::: Data for this exercise :::
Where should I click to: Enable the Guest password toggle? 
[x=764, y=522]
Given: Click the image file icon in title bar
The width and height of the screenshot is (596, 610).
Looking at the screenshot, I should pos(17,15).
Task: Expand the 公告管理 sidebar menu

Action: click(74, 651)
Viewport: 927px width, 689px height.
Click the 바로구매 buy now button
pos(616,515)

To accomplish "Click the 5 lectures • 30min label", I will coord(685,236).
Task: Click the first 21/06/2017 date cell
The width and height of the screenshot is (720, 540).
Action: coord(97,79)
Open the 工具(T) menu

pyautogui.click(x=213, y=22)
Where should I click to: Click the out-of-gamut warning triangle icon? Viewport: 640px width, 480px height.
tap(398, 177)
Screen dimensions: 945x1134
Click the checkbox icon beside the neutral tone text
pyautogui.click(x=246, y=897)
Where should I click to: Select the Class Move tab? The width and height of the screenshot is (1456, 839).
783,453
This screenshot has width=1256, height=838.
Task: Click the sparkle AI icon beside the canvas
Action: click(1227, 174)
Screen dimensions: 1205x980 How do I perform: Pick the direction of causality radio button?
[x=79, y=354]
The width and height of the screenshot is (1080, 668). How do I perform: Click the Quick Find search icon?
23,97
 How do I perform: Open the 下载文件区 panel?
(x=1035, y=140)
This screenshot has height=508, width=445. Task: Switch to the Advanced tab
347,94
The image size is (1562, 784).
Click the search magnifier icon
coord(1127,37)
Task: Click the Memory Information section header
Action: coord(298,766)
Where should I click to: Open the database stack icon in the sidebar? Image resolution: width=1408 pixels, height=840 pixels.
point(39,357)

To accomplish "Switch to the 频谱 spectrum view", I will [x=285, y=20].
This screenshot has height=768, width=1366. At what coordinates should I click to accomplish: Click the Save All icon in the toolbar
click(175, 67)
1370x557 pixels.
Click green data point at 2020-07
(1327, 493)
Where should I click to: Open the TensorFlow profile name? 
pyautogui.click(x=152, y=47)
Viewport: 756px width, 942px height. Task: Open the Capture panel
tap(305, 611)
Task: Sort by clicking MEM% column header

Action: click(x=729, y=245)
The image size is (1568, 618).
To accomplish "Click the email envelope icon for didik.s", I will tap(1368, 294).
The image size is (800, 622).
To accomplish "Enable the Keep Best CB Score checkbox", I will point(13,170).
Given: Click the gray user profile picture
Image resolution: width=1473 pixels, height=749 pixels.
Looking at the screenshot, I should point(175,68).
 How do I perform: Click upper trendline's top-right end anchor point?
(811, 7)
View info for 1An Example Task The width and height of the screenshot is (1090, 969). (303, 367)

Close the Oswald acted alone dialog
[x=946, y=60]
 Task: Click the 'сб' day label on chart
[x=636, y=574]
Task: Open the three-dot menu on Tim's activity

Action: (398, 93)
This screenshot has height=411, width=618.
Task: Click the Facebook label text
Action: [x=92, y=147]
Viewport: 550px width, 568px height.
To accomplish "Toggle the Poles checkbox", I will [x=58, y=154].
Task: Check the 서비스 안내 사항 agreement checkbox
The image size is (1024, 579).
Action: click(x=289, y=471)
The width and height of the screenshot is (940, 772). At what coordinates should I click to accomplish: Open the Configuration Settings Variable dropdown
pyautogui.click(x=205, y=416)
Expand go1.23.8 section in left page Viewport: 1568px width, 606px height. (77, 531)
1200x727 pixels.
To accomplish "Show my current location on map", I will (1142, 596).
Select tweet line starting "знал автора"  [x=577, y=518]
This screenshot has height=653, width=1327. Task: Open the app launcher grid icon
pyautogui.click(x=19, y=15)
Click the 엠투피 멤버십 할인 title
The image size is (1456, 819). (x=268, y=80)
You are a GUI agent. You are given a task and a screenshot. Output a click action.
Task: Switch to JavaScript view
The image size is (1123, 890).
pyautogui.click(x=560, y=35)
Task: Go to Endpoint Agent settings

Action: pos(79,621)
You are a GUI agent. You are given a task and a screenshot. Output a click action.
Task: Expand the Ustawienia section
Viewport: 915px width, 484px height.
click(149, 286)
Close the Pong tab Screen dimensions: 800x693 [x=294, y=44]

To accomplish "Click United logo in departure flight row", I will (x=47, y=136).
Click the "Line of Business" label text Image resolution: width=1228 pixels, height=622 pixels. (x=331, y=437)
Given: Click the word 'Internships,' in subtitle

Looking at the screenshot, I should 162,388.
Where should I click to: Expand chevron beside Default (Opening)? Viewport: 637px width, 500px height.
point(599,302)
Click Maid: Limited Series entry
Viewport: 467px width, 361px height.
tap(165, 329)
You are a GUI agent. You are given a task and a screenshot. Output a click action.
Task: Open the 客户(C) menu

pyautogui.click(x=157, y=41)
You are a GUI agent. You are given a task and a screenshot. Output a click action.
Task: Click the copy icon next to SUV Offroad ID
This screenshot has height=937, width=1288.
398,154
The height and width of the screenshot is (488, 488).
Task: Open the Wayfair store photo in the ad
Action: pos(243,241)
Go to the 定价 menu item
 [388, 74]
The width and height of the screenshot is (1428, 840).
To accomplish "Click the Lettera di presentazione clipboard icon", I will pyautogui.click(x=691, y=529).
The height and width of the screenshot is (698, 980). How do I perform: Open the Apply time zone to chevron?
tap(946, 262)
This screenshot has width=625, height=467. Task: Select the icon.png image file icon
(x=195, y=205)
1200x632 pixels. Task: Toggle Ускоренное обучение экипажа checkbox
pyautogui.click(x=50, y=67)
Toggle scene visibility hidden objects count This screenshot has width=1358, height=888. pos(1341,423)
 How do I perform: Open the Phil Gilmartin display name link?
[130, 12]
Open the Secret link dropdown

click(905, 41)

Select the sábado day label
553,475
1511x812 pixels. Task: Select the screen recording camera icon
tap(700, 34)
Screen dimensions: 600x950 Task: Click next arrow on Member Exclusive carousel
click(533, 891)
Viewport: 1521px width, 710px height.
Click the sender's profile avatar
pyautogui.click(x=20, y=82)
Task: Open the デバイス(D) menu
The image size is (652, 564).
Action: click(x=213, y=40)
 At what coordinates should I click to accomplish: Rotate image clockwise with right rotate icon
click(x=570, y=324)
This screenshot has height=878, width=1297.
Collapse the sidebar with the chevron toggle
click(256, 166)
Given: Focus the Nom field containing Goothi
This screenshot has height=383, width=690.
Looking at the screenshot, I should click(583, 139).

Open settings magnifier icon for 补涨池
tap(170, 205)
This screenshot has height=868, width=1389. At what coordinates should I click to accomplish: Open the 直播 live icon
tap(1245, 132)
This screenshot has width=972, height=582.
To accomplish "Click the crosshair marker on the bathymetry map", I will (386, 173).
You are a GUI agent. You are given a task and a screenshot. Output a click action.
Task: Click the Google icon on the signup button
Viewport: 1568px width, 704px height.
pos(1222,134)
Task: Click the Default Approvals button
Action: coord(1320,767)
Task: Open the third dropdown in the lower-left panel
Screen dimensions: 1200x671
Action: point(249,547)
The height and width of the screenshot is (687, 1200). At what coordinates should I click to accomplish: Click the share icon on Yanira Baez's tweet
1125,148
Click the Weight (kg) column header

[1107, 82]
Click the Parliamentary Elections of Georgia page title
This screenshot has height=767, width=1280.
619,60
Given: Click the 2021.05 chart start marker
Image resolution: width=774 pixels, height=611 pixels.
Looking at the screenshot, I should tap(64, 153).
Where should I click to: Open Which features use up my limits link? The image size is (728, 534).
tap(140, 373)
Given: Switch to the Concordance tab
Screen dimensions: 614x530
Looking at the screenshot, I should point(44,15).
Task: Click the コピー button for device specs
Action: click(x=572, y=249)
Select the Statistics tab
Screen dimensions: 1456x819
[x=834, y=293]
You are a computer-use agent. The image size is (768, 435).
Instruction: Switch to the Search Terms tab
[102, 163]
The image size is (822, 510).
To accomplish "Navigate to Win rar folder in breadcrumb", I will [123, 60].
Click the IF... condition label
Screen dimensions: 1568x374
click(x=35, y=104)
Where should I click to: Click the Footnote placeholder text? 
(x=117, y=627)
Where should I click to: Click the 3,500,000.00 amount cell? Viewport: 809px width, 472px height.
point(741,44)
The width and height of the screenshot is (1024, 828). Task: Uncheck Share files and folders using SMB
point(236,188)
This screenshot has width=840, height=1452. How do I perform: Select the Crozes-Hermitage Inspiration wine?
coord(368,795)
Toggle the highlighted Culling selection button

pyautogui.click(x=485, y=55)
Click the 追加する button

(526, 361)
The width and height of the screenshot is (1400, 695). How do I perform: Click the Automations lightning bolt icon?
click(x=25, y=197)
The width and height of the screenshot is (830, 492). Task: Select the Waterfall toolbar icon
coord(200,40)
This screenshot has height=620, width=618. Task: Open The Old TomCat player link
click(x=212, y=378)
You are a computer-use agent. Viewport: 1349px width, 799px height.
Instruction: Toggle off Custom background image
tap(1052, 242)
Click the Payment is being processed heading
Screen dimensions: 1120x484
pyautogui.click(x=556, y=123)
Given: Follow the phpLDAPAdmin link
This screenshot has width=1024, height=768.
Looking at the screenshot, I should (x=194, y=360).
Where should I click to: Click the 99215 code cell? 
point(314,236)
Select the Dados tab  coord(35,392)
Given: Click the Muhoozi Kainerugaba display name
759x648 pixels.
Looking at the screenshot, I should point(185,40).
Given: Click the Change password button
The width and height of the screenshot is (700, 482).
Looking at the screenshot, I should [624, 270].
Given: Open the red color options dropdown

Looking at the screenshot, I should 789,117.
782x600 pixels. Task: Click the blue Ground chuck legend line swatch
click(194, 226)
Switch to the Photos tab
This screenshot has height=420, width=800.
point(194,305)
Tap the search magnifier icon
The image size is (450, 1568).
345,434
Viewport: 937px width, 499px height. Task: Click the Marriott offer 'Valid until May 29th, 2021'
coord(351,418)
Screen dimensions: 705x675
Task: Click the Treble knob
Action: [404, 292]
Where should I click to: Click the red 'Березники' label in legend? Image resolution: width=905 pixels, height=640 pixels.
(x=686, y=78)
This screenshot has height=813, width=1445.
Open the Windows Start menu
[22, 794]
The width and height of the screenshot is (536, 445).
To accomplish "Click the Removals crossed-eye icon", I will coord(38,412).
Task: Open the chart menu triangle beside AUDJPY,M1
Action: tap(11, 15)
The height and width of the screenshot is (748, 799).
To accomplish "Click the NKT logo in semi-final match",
:::
> [Task to complete]: Transcribe the listing from the line with "will [x=285, y=20]." up to and including the line with "(1327, 493)", reproducing each of those lines unchanged.

> [Full response]:
To accomplish "Switch to the 频谱 spectrum view", I will [x=285, y=20].
This screenshot has height=768, width=1366. At what coordinates should I click to accomplish: Click the Save All icon in the toolbar
click(175, 67)
1370x557 pixels.
Click green data point at 2020-07
(1327, 493)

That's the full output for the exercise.